En procès, "l'empoisonneuse de Chambéry" risque la prison à perpétuité

par Romain CHEYRON
Publié le 9 mai 2017 à 9h55
En procès, "l'empoisonneuse de Chambéry" risque la prison à perpétuité

JUSTICE - Aujourd'hui s'ouvre le procès de Ludivine Chambet, appelée aussi "l'empoisonneuse de Chambéry". Elle comparaît devant les assises de Savoie pour avoir empoisonné, avec des mélanges de médicaments, treize pensionnaires d'une maison de retraite, dont dix sont morts.

Ludivine Chambet, une aide-soignante d'une maison de retraite près de Chambéry, comparaît à partir de mardi devant les assises de Savoie pour avoir empoisonné, avec des mélanges de médicaments, treize pensionnaires, dont dix mortellement. Elle dit avoir voulu les "soulager". Détenue depuis sa mise en examen fin 2013, elle aura 34 ans au lendemain de l'ouverture de son procès, prévu pour durer douze jours. 

Elle comparaît pour crime d'empoisonnement sur personnes particulièrement vulnérables. Elle risque la réclusion criminelle à perpétuité alors que la question de l'euthanasie sera forcément également évoquée au cours des débats.

Les victimes, huit femmes et cinq hommes de 76 à 96 ans, étaient accueillies dans l'établissement d'hébergement pour personnes âgées dépendantes (Ehpad) Le Césalet, à Jacob-Bellecombette (Savoie), relevant du Centre hospitalier de Chambéry. "Il y a une certaine impatience pour comprendre comment cette mécanique infernale a pu se mettre en place", explique Me Daniel Cataldi, avocat de huit familles. Des familles "traumatisées qui se posent bon nombre de questions, notamment le délai qui a été nécessaire pour se rendre compte de ce qui se passait".

Quelque chose s'est échappé dans ma tête...
Ludivine Chambet

"Mon but, c'était de les soulager. Je voulais apaiser leurs angoisses sans leur donner la mort. Quelque chose s'est échappé dans ma tête...", a confié Ludivine Chambet lors de l'instruction. Les faits remontent à l'automne 2012 - peu après la prise de fonction de l'aide-soignante - et auraient duré jusqu'à l'automne 2013. "S'il n'y avait pas eu la vigilance de ce médecin des urgences et ces analyses toxicologiques en novembre 2013, l'ardoise serait plus lourde encore", assure l'avocat.

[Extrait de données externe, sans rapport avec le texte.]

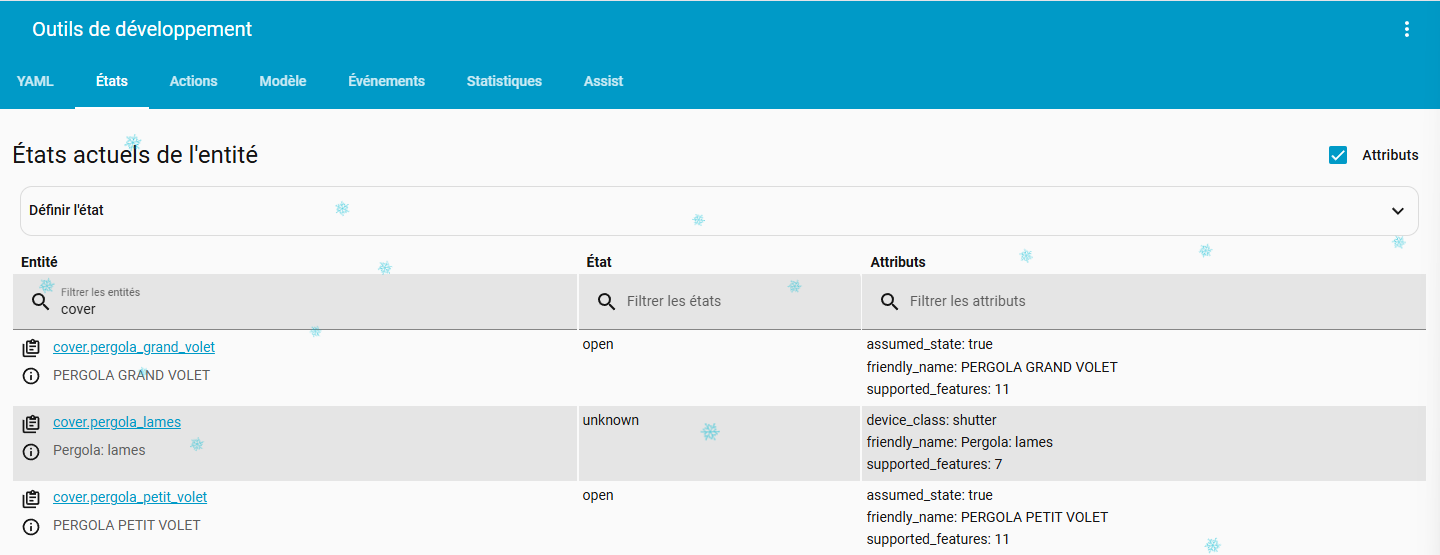Open the cover.pergola_grand_volet link
This screenshot has width=1440, height=555.
(134, 347)
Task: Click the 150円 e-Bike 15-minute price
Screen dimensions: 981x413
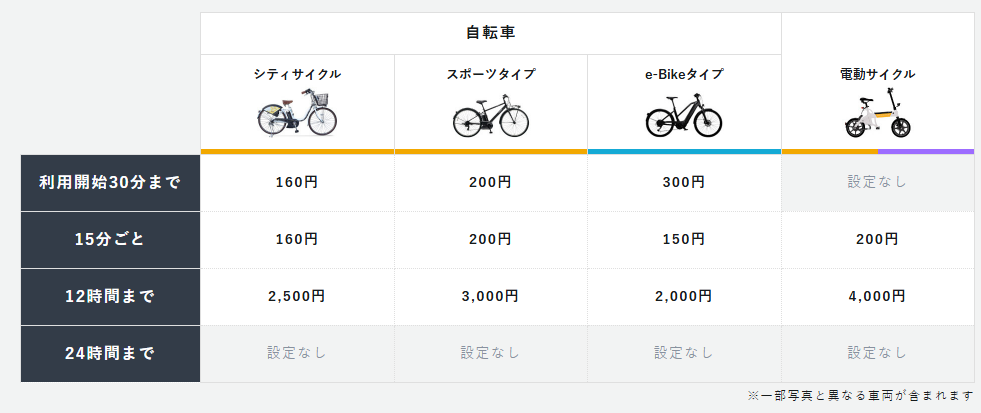Action: click(684, 239)
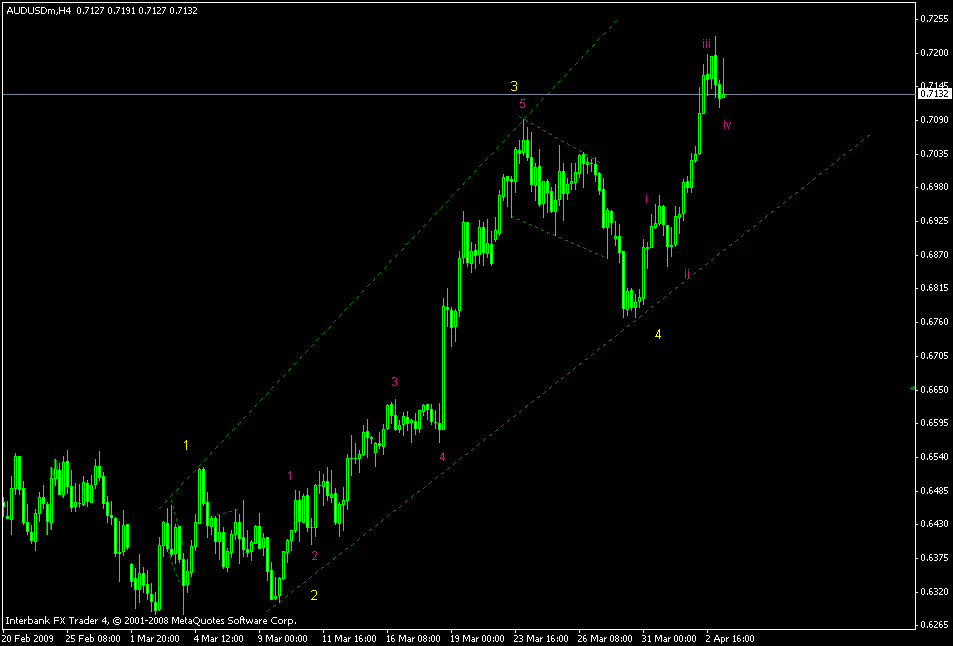Screen dimensions: 953x646
Task: Click the magenta wave label i
Action: coord(646,199)
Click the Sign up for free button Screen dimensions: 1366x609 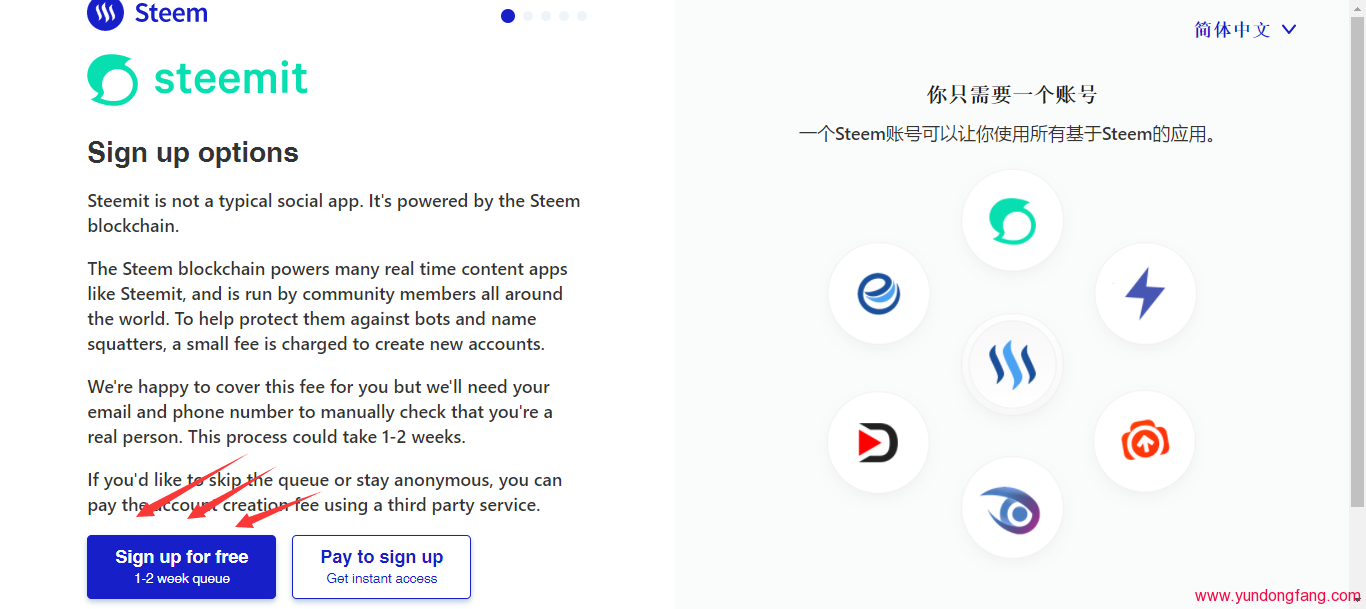[x=181, y=566]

L'affaire débute le 27 novembre 2013, avec le coma soudain d'Élise Maréchal, 83 ans. Hospitalisée, elle meurt le jour-même. Des analyses toxicologiques révèlent la présence de quatre psychotropes qui ne faisaient pas partie de son traitement. Son décès faisant suite à d'autres cas rapprochés de morts inexpliquées parmi les pensionnaires, des cadres de l'Ehpad examinent alors les plannings des personnels soignants. "Le nom de Ludivine Chambet est revenu à plusieurs reprises", indique l'ordonnance de mise en accusation.

Le décès de sa mère, le déclencheur ?

La direction décide alors d'écarter la jeune femme de son poste, la médecine du travail la déclare inapte le jour même et la justice est prévenue. Interpellée le 10 décembre, Mme Chambet est placée en garde à vue. Au cours de divers interrogatoires, elle admet avoir administré plusieurs produits à onze patients, tout en se défendant d'avoir voulu les tuer.

Décrite comme compétente et investie dans son travail, cette fille unique, célibataire et sans enfant, a raconté durant la procédure s'être beaucoup occupée de sa mère atteinte d'une leucémie aiguë, diagnostiquée en mai 2012 et qui l'a emportéee en juin 2013. La mort de sa mère, avec qui elle entretenait une "relation fusionnelle", l'avait plongée dans une "grande souffrance et une grande solitude", selon des membres de sa famille. Elle avait exprimé qu'elle "ne supportait plus de voir d'autres personnes souffrir".

"L'éclairage psychiatrique sera important, de même que l'absence de verrou de sécurité. Cet aboutissement infernal aurait-il pu être évité ?", demande Me Cataldi. Les parties civiles viendront avec "beaucoup de colère et de tristesse", prévient l'avocat en rappelant les "terribles" exhumations des défunts pour analyses.